Screening and Management of Hepatitis C in the Wake of New Guidelines and Treatments

With state-of-the-art treatment regimens for hepatitis C becoming more effective and easier to administer and monitor, care delivery will shift away from specialists to include more involvement by prima ry care physicians.

“The disease is moving swiftly into the arena of internists,” said Norah A. Terrault, MD, MPH, FACP, a professor of medicine and director of the Viral Hepatitis Center at the University of California, San Francisco, during a presentation at the American College of Physicians Internal Medicine 2014 annual meeting held in Orlando, FL.

About 65 percent of people infected with the hepatitis B and 75 percent of those infected with hepatitis C virus do not know it. Screening guidelines recently changed for both diseases. For hepatitis B, all people born in countries with a high prevalence of the disease (a HBsAg prevalence of equal to or greater than 2 percent) should be screened, as should anyone born in the United States who was not vaccinated as an infant with a parent born in regions with a HBV endemicity of equal to or greater than 8 percent.

“You need to understand where it is prevalent in the world,” in order to guide your screening decisions, Terrault said.

Additional people screened include injection-drug users, men who have sex with men, immunosuppressed people, those with elevated liver function tests, hemodialysis patients, organ donors, and partners of patients with the disease.

Screening guidelines for hepatitis C changed from only those with risk factors to include all people born between 1945 and 1965. They may have been infected years ago due to lifestyle experimentation, meaning they may have been infected for nearly 40 years, she said.

“If we identify 800,000 infected people and treat, we will prevent liver cancer and cirrhosis,” Terrault said. “We need to find them now to get them care to prevent downstream complications. Timing is critical.”

Goals are to reduce the risk of chronic infection and transmission to others. The hepatitis B vaccine is the most important intervention in the prevention of hepatitis B, but no vaccine for hepatitis C exists, she said. With the hepatitis B vaccine, pre-vaccination testing is recommended. Post-vaccination testing is indicated only for high-risk patients at one to two months after the last dose. If the desired titer is not reached, a second course can be given. Booster shots are not recommended

Whether treating hepatitis B or C, prevention of the progression to cirrhosis involves reducing risk with abstinence from alcohol and cannabis and maintaining an ideal body weight.

Terrault emphasized the importance of staging cirrhosis, because patients remain at risk of liver decompensation. Staging provides guidance for when to treat the infected patient. Noninvasive tests are the first step. “We can make the diagnosis short of a biopsy,” she said.

A platelet count of less than 140,000 platelets per microliter of blood indicates the patient may have cirrhosis. Other tests include the Fibrotest (or FibroScore) and the APRI or F1B4, which are two markers for fibrosis that can be calculated at the bedside.
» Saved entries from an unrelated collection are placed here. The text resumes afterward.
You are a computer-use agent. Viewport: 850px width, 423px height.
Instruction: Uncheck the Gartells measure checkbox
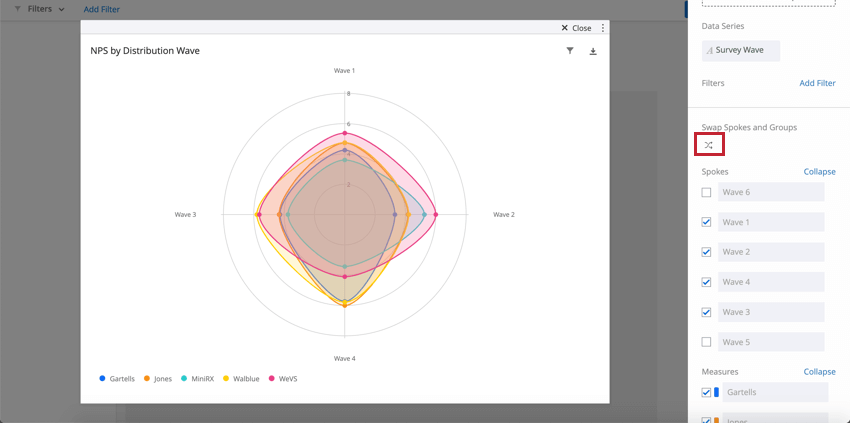pos(707,393)
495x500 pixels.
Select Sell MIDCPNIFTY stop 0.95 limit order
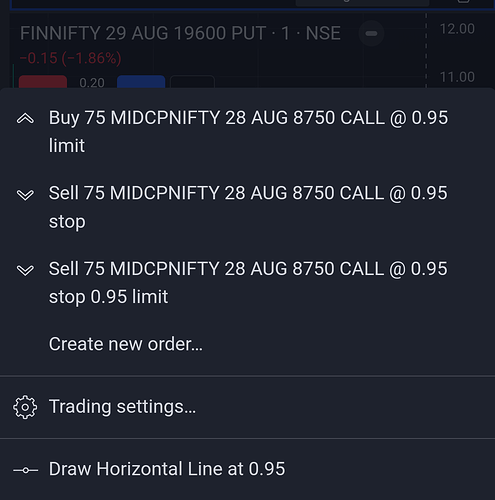(x=247, y=283)
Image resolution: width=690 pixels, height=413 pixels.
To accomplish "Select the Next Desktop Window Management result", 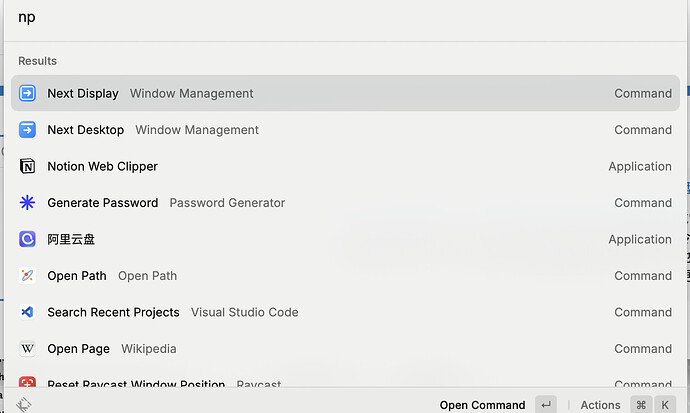I will [345, 130].
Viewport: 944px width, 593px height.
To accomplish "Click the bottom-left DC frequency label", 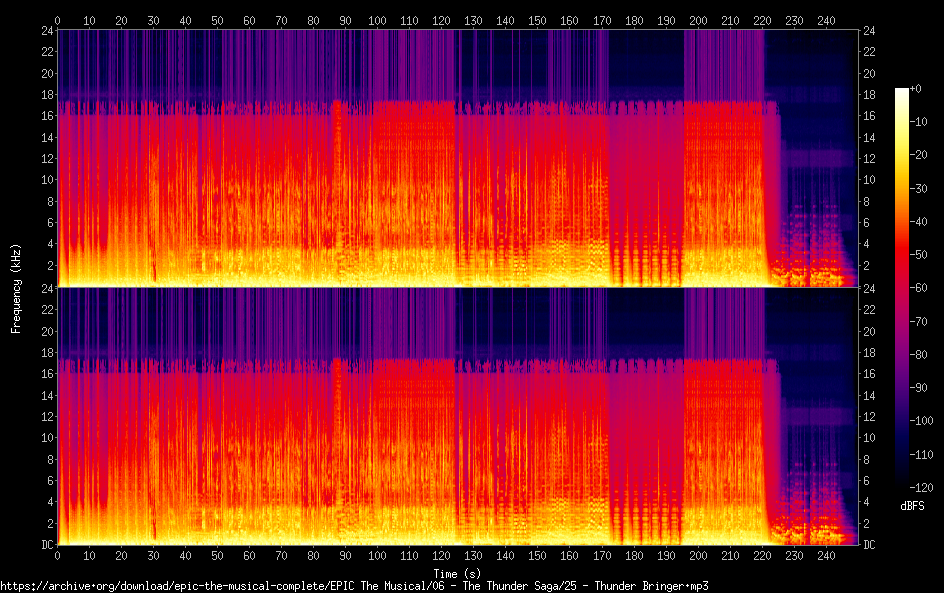I will tap(46, 545).
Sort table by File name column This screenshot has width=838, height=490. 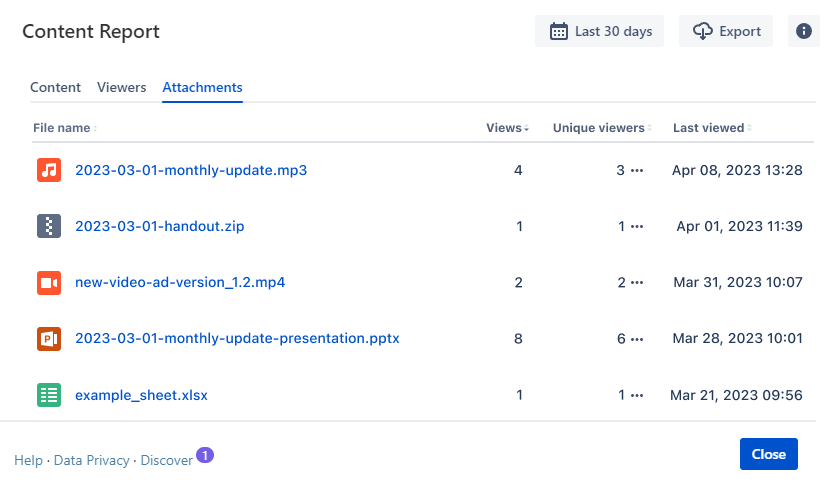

“The tests perform best at the extremes and are not perfect,” she said. “They give an estimate.”

If the blood testing indicates cirrhosis, do more testing to confirm or eliminate the diagnosis, she recommended. That may include transient elastography, which uses sound waves to assess liver stiffness.

Patients with chronic hepatitis B are more difficult to manage and need ongoing monitoring, Terrault said. Patients who are immune inactive or immune tolerant do not require treatment, only those who are immune active, with an increased ALT and HBVDNA. Peginterferon, tenofovir, and entecavir are first-line drugs. Patients are not cured only controlled.

Hepatitis C, on the other hand, can be cured in most people. The goal is to suppress the virus long term, which will lead to improved liver enzymes and a seroconversion.

Treatment regimens depend on genotype. Some genotypes still require interferon as part of the drug regimen, but interferon-free combinations have shown great promise in clinical trials and are expected to be available within a year.

“Our options for treatment continue to improve,” Terrault concluded. “It’s only going to get better.”